CONFERENCE CALL WEBCAST AND ADDITIONAL
MATERIALS
Civitas will discuss the transaction on a
conference call today at 7:00a.m. Mountain Time (9:00a.m. Eastern
Time). Institutional investors and analysts are invited to
participate in the call by dialing (877) 793-4362, or (615)
247-0186 for international calls, using conference ID: 2588925.
Other interested parties, including individual investors, members
of the media and employees of Civitas and Crestone, are encouraged
to participate via webcast. The webcast, and an accompanying
investor presentation, may be accessed from each of the company’s
respective investor relations pages:
https://ir.bonanzacrk.com/investor-overview and
https://ir.extractionog.com. A replay of the call will be posted on
the investor relations section of each company’s homepage.
ABOUT THE COMPANIES
Bonanza Creek is an independent energy company
engaged in the acquisition, exploration, development, and
production of oil and associated liquids-rich natural gas in the
Rocky Mountain region of the United States. Bonanza Creek’s assets
and operations are concentrated in rural, unincorporated Weld
County, Colorado, within the DJ Basin, focused on the Niobrara and
Codell formations. Bonanza Creek’s common shares are listed for
trading on the NYSE under the symbol: “BCEI”. For more information
about Bonanza Creek, please visit www.bonanzacrk.com.
Extraction is a Denver-based independent energy
company differentiated by its financial, operational and governance
model. Extraction is focused on developing and producing crude oil,
natural gas and NGLs in the Denver-Julesburg
Basin of Colorado. Extraction’s common shares are listed
for trading on NASDAQ under the symbol XOG. For more information
about Extraction, please visit www.extractionog.com.
Crestone is an independent energy company
focusing on the acquisition, exploration, development, and
production of oil and gas reserves in the Rocky Mountain Region.

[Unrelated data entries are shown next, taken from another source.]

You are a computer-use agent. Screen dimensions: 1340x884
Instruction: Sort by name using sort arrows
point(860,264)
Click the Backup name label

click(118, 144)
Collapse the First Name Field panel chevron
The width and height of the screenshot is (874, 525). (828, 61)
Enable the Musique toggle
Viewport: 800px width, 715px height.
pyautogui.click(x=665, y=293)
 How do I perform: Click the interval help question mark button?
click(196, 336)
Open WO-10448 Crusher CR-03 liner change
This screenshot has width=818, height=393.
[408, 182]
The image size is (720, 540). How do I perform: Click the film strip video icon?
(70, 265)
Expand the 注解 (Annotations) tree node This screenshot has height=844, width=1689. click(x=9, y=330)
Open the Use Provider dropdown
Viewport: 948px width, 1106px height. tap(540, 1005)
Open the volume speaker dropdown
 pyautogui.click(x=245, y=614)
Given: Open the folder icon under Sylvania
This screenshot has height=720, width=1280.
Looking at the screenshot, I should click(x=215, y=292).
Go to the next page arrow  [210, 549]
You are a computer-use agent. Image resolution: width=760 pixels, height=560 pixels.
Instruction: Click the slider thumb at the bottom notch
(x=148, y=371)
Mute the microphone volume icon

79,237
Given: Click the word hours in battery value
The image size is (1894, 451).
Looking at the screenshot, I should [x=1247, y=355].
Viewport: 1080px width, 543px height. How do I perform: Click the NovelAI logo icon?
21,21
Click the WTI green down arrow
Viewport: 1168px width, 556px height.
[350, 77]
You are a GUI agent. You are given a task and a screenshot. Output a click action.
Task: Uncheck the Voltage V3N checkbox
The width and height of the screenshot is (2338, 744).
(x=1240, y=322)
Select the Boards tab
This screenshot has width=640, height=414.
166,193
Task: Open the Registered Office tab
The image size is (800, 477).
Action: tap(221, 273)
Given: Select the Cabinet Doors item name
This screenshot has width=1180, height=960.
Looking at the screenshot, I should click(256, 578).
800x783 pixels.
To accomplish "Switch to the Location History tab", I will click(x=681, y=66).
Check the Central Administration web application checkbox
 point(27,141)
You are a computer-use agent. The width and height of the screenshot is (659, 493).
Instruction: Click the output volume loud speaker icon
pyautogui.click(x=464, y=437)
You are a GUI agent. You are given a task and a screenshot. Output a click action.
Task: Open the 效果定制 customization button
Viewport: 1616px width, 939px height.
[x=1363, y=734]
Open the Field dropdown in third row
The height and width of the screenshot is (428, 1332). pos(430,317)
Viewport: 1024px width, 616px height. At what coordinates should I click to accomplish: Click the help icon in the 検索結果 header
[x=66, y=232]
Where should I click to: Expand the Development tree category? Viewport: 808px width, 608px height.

Formed in 2016, Crestone’s team of nearly 200 energy professionals
has significant operating experience and deep ties to communities
in Colorado and is committed to operating safely and
environmentally responsibly. Crestone’s acreage is located in the
Greater Wattenberg Field of Colorado’s Denver-Julesburg Basin.
Crestone is headquartered in Denver and has an office in Firestone.
For more information about Crestone, please visit
www.crestonepeakresources.com.
NO OFFER OR SOLICITATION
This communication relates to proposed business
combination transactions between Bonanza Creek Energy, Inc.
(“BCEI”) and Extraction Oil & Gas, Inc. (“XOG”) (the “XOG
Merger”) and between BCEI, Crestone Peak Resources LP (“CPR”),
CPPIB Crestone Peak Resources America Inc. (“CPPIB”), Crestone Peak
Resources Management LP (“CPR Management LP,” and, together with
CPR and CPPIB, the “Group Companies”) and XOG (the “Crestone
Merger,” and together with the XOG Merger, the “Mergers”).
Communications in this document do not constitute an offer to sell
or the solicitation of an offer to subscribe for or buy any
securities or a solicitation of any vote or approval with respect
to the Mergers or otherwise, nor shall there be any sale, issuance
or transfer of securities in any jurisdiction in which such offer,
solicitation or sale would be unlawful prior to registration or
qualification under the securities laws of any such jurisdiction.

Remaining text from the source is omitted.